Multiple revenues
Like his predecessor Léo Apotheker, SAP CEO Bill McDermott is a brilliant salesman. What counts is revenue, and everyone in the SAP empire has to contribute. Board meetings are planning sessions aimed at generating even more revenue.
Strategic product developments are discarded and stopped against the will of SAP's Chief Technology Officer Bernd Leukert. Half-finished products are pushed onto the market. What promises additional licenses and maintenance fees is at the top of the list.
SAP tries to charge simple services multiple times by numerous dodges and tricks! The best example is the so-called indirect usage.

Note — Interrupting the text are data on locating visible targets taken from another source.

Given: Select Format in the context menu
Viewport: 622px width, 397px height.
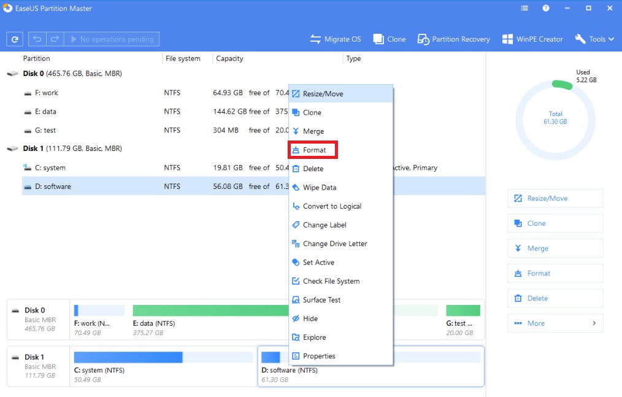Looking at the screenshot, I should pos(314,150).
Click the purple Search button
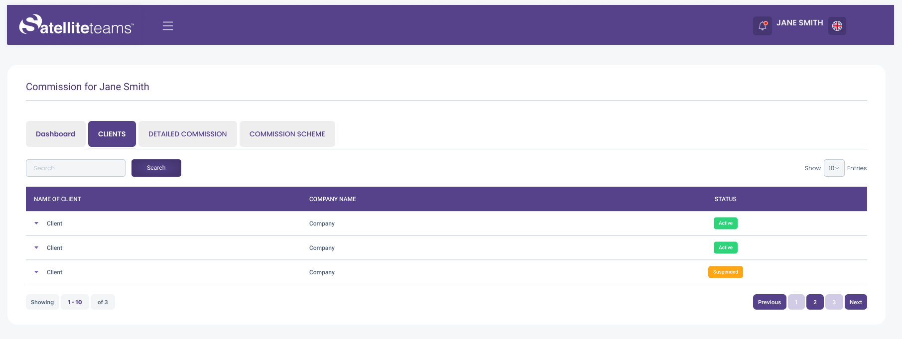 tap(156, 168)
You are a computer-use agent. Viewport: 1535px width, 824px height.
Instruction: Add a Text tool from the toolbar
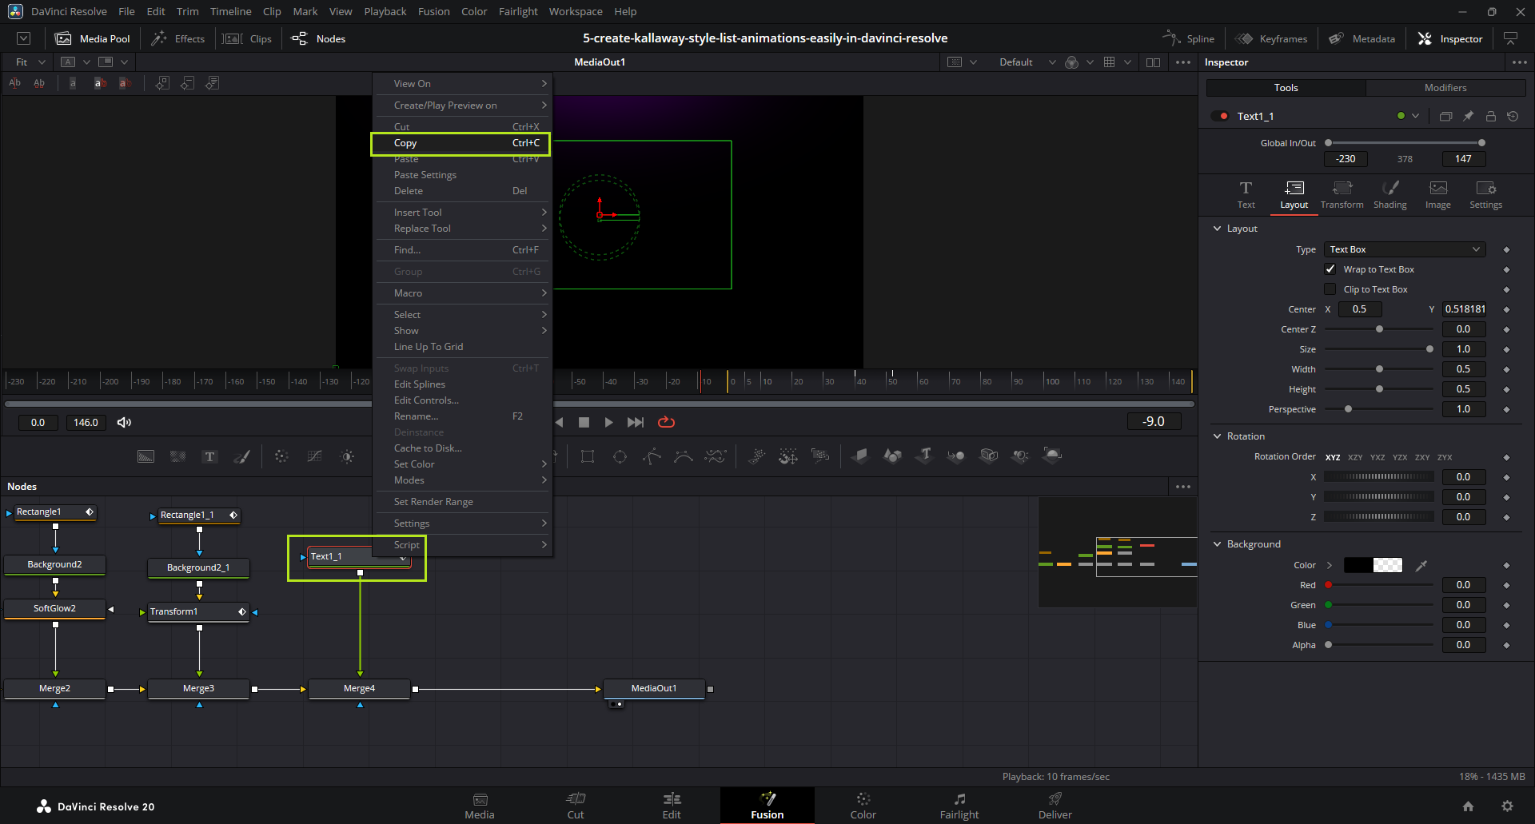pyautogui.click(x=209, y=456)
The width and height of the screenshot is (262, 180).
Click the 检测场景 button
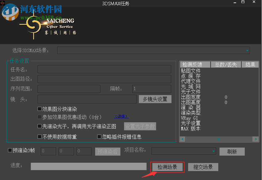167,167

Quickly explained for the license layman: From the moment a paid and installed IT system is not used exactly to the extent and for the purpose that the manufacturer would like, the manufacturer demands subsequent license payments as a "penalty fee". The SAP system is used beyond a "prohibited" limit, which results in direct license payments for this "indirect" use.
In confidential discussions, it is conceded that these are arbitrary definitions of use with the sole objective of increasing revenue, i.e., multiple revenues.
Ultimately, SAP's existing customers are expected to pay again for software they have already purchased simply because SAP believes they are not using it in compliance with the rules. SAP modifies the associated rules almost every quarter.
SAP's multiple revenues are not limited to "indirect" use, however. For existing customers, a different licensing workflow means an increasingly limited range of functions with every further version change, so that in the end the product hardly does what it was once customized to do.
The result is that expensive add-ons have to be relicensed from SAP. Or SAP deletes a product line from the price list without replacement. The existing customer has to license a similar product again: For the end user, the range of functions remains almost identical, but SAP has charged for licenses twice.
The truth of these statements can be easily verified by looking at the balance sheet totals and the share price. SAP is growing and the share price is rising, even though SAP is operating in a largely saturated market. Where do the multiple revenues come from, if not from SAP's licensing tricks?